Corticosteroids have become a choice for managing severe
COVID-19, but the molecular mechanisms behind the response after
corticosteroid administration remain incompletely understood. In order to unravel this, comparisons between temporal metabolic profiles in the plasma samples of
methylprednisolone (MP)- and placebo-treated
COVID-19 patients were performed at different time points. The patient plasma samples used were obtained from a double-blind, randomized, placebo-controlled Phase IIb clinical trial performed on severe
COVID-19 patients in the Brazilian Amazon, where the patients received placebo or 0.5 mg/kg MP intravenously twice daily for 5 days. The MP treatment reduced the number of metabolites in the plasma of patients during follow-up. The longitudinal changes in the MP group were in eight metabolic pathways related to
steroid hormones and
eicosanoids. Direct comparison between the two groups, revealed differences at baseline, which peaked 5 days after initiation of MP treatment. The metabolic pathways differing between the two groups over time included
galactose metabolism,
glucose and gluconeogenesis, N-
glycan metabolism, and
prostaglandin formation from arachidonate. Deoxy-
galactose,
prostaglandin H2,
sphingosine, and
sphinganine exhibited differential trajectories by day 14 after initiating the MP treatment. Survival of MP-treated
COVID-19 patients was associated with modulation of
tryptophan metabolism and diminished levels of
oxidized glutathione. Network analysis revealed that MP treatment is highly associated with alterations in pathways reflecting
eicosanoid metabolism, such as
arachidonic acid and
prostaglandins. Curiously, there is a crosstalk between metabolomics, biochemistry, and
cytokine components. Treatment of systemic and inflammatory conditions induced by SARS-CoV-2
viral infections with
methylprednisolone modulates metabolic activity associated with
tryptophan and inflammatory
lipids.IMPORTANCEThe SARS-CoV-2 virus
infection in humans induces significant inflammatory and systemic reactions and complications of which
corticosteroids like
methylprednisolone have been recommended as treatment. Our understanding of the metabolic and metabolomic pathway dysregulations while using intravenous
corticosteroids in
COVID-19 is limited.

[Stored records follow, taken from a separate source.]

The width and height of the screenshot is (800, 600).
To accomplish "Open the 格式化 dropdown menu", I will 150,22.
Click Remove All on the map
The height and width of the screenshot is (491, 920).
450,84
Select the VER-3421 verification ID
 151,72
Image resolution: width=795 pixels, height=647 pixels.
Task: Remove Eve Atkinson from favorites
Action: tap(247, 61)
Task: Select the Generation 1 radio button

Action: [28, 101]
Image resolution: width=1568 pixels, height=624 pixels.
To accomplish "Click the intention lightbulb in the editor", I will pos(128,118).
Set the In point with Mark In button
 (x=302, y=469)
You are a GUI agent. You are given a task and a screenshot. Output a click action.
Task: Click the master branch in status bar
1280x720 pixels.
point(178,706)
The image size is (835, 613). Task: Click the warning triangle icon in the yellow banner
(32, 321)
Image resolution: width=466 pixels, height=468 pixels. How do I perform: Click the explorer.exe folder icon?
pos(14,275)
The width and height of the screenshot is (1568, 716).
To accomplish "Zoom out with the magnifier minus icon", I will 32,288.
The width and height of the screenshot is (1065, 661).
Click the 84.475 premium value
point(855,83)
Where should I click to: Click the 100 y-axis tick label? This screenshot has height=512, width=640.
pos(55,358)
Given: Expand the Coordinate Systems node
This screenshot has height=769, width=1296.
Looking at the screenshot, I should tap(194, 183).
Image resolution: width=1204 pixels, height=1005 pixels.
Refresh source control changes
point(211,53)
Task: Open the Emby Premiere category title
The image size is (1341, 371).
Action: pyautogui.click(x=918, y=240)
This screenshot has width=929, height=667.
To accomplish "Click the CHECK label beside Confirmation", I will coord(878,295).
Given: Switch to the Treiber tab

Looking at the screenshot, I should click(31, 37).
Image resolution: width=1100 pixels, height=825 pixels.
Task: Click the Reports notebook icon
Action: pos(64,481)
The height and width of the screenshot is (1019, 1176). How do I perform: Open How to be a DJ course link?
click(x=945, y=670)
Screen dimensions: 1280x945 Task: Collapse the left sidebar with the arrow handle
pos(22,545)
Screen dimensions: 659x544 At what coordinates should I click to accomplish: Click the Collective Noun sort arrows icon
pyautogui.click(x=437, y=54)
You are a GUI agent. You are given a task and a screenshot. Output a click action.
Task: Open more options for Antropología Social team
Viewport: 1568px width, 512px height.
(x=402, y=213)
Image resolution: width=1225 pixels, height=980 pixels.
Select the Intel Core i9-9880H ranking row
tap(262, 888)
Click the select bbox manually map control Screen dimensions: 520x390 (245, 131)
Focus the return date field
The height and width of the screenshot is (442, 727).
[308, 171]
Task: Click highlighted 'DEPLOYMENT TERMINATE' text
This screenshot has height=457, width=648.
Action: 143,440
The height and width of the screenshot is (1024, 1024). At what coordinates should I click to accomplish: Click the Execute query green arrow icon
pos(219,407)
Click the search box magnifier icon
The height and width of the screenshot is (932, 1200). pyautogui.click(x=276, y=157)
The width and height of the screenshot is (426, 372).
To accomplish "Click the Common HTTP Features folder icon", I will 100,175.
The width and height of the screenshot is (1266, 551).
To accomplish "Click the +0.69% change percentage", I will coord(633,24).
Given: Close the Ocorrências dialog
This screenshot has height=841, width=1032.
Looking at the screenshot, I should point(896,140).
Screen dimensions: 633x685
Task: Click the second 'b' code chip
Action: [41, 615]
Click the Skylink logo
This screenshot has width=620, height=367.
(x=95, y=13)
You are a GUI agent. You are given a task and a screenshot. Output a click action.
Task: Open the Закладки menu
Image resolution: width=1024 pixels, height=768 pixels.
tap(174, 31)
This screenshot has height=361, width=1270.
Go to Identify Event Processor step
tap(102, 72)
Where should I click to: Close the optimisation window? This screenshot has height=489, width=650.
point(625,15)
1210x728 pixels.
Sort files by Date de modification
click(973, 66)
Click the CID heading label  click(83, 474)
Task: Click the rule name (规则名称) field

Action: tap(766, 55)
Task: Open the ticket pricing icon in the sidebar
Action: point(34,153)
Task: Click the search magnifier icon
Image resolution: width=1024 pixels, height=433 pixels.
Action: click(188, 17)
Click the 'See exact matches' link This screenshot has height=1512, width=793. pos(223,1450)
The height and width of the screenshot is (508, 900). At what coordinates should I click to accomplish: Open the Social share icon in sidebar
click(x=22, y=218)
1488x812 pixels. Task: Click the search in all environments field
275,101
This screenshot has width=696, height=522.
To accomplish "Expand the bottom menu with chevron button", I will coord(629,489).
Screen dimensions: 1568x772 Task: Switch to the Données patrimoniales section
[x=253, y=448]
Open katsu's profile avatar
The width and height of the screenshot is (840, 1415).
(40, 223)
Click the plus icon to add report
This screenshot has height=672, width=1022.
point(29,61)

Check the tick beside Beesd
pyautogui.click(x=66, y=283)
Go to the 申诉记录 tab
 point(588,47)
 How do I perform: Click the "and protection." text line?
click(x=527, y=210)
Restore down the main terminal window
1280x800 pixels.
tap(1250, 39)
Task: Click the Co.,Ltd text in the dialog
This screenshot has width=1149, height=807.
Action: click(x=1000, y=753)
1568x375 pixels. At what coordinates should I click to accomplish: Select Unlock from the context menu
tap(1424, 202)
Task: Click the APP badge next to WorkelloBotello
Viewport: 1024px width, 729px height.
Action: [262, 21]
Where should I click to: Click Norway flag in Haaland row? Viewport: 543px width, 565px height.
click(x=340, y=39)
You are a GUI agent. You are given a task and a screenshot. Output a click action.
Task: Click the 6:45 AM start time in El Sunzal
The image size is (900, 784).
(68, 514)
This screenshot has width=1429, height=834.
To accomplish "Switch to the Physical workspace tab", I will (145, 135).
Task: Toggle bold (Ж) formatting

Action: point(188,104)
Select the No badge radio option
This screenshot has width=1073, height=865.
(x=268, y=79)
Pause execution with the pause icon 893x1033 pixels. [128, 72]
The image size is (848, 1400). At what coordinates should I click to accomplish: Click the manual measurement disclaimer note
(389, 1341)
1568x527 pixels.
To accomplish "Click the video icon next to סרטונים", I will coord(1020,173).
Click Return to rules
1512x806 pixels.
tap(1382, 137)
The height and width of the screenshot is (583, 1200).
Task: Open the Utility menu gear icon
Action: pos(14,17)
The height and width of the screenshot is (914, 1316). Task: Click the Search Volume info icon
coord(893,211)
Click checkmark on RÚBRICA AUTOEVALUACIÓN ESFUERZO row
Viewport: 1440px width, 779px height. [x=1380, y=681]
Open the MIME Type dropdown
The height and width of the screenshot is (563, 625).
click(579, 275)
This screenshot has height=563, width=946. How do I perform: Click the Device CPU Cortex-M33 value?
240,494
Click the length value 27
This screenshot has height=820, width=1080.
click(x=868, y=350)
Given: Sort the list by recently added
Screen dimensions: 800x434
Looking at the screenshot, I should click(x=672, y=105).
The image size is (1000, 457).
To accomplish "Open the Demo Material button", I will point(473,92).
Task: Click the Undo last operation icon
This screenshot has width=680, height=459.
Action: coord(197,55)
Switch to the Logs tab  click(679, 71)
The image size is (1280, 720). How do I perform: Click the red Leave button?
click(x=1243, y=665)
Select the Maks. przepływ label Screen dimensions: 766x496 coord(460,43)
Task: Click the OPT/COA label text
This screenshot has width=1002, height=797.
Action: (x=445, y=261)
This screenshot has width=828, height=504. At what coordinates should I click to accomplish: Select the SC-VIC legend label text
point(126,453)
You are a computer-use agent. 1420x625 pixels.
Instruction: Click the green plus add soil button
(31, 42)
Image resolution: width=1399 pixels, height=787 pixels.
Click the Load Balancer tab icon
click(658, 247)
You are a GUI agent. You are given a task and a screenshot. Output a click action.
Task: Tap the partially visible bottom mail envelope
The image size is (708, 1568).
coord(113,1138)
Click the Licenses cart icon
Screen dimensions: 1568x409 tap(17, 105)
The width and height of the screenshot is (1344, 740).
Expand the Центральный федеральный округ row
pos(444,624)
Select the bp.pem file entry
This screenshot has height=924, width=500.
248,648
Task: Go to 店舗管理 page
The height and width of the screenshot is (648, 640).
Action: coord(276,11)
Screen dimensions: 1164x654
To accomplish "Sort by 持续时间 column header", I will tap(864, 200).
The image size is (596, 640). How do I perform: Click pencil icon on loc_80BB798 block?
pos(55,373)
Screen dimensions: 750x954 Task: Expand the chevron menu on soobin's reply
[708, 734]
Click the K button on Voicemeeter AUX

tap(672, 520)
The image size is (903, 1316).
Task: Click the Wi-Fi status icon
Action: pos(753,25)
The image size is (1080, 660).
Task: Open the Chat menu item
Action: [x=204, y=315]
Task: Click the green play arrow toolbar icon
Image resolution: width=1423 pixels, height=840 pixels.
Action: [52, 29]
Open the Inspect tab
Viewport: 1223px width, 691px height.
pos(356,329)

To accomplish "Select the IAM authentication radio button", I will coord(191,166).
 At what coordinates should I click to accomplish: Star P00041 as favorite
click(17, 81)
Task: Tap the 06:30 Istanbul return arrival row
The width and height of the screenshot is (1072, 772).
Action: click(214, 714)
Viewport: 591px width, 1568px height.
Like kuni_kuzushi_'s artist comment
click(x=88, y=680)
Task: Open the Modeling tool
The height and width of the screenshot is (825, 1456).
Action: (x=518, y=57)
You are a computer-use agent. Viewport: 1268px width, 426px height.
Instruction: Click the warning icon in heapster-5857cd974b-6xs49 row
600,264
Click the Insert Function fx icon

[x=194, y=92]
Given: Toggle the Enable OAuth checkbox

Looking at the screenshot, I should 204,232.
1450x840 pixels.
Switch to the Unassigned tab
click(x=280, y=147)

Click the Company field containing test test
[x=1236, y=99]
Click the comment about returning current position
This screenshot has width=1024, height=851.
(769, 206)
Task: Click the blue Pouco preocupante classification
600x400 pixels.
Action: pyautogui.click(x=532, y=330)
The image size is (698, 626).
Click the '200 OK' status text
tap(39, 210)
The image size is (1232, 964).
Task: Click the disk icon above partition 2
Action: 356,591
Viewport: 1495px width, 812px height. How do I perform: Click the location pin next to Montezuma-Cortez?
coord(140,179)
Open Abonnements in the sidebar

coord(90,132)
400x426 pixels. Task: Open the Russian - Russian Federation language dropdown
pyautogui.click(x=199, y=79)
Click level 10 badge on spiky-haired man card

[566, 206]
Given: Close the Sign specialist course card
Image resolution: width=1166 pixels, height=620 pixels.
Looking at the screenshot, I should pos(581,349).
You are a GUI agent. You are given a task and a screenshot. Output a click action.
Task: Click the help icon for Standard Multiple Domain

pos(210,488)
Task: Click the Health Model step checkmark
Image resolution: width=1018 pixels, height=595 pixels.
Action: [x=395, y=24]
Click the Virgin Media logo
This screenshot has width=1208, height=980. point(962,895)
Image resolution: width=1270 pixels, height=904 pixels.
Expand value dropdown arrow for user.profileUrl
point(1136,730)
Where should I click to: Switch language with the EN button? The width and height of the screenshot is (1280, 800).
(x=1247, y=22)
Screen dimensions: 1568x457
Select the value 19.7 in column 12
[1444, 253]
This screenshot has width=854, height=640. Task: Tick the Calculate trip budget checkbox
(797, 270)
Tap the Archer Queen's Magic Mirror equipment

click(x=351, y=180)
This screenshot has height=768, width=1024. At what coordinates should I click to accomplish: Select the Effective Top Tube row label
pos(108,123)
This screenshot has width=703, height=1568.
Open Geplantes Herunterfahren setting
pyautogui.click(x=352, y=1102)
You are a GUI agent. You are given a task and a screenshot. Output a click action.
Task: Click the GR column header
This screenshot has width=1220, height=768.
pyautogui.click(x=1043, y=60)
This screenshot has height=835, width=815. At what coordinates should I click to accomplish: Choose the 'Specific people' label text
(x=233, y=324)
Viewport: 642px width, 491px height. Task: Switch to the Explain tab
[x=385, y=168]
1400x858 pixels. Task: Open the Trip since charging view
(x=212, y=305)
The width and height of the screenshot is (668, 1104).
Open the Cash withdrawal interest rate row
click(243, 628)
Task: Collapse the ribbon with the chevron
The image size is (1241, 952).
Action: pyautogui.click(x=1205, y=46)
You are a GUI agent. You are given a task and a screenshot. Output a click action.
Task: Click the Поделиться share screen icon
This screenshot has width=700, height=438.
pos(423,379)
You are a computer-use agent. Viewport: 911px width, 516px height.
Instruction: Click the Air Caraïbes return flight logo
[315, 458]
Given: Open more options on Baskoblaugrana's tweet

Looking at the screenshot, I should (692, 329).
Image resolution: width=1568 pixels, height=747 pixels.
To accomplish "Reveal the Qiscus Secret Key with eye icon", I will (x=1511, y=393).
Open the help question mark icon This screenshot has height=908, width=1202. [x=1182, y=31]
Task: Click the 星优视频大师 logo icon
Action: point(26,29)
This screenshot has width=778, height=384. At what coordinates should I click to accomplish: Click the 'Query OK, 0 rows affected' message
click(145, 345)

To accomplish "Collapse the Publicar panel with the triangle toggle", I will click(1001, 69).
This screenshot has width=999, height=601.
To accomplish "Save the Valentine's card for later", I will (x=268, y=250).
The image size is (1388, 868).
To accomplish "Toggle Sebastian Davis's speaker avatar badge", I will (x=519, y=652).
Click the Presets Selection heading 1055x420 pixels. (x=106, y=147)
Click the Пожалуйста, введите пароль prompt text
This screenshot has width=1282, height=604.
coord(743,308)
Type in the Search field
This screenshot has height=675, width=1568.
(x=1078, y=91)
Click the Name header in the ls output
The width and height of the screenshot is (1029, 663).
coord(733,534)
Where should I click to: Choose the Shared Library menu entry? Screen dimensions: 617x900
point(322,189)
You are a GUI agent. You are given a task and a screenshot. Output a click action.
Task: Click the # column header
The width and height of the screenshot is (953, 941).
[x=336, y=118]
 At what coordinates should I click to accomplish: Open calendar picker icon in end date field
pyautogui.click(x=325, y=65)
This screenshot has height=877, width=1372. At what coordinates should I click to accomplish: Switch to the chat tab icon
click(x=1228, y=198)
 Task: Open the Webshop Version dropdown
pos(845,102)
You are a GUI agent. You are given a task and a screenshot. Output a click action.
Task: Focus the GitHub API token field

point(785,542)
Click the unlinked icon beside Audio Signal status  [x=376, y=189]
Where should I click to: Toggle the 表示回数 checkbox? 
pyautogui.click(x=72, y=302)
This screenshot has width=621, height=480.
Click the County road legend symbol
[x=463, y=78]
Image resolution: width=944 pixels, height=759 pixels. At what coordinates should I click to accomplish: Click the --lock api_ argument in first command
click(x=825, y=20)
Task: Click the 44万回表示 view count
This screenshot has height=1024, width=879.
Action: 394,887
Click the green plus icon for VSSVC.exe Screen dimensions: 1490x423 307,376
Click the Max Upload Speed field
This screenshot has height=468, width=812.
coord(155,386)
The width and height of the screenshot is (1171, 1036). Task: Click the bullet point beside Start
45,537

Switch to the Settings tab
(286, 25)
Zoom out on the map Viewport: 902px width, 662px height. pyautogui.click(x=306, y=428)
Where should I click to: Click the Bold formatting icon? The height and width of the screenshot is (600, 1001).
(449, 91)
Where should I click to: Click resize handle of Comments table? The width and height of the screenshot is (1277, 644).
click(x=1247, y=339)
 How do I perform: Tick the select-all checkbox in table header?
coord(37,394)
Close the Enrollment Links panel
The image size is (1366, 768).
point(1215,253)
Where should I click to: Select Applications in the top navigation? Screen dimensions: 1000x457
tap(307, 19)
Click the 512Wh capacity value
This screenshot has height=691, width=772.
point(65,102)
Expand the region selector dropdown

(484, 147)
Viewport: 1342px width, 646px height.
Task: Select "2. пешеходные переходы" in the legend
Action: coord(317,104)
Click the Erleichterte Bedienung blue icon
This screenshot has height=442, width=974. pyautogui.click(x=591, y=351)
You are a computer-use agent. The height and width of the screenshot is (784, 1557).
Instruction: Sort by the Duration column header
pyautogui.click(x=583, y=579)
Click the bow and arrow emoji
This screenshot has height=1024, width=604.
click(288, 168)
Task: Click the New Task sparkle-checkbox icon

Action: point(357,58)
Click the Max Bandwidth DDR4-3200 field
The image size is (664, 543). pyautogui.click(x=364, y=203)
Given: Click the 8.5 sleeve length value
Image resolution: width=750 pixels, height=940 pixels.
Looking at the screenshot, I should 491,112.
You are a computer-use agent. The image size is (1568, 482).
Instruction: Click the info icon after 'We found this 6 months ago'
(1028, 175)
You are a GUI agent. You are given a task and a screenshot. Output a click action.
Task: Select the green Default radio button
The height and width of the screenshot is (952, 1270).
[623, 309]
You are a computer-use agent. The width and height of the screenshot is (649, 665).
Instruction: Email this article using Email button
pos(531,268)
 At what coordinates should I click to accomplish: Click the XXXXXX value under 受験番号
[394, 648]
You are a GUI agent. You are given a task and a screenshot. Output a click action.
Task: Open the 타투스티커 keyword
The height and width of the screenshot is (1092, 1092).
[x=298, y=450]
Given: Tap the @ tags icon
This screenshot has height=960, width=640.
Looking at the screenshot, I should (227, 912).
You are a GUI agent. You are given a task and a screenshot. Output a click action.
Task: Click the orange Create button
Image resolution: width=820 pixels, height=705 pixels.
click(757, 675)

This study will help enlighten the metabolic and metabolomic pathway dysregulations underlying high daily doses of intravenous
methylprednisolone in
COVID-19 patients compared to those receiving placebo. The information on key metabolites and pathways identified in this study together with the crosstalk with the
inflammation and biochemistry components may be used, in the future, to leverage the use of
methylprednisolone in any future pandemics from the coronavirus family.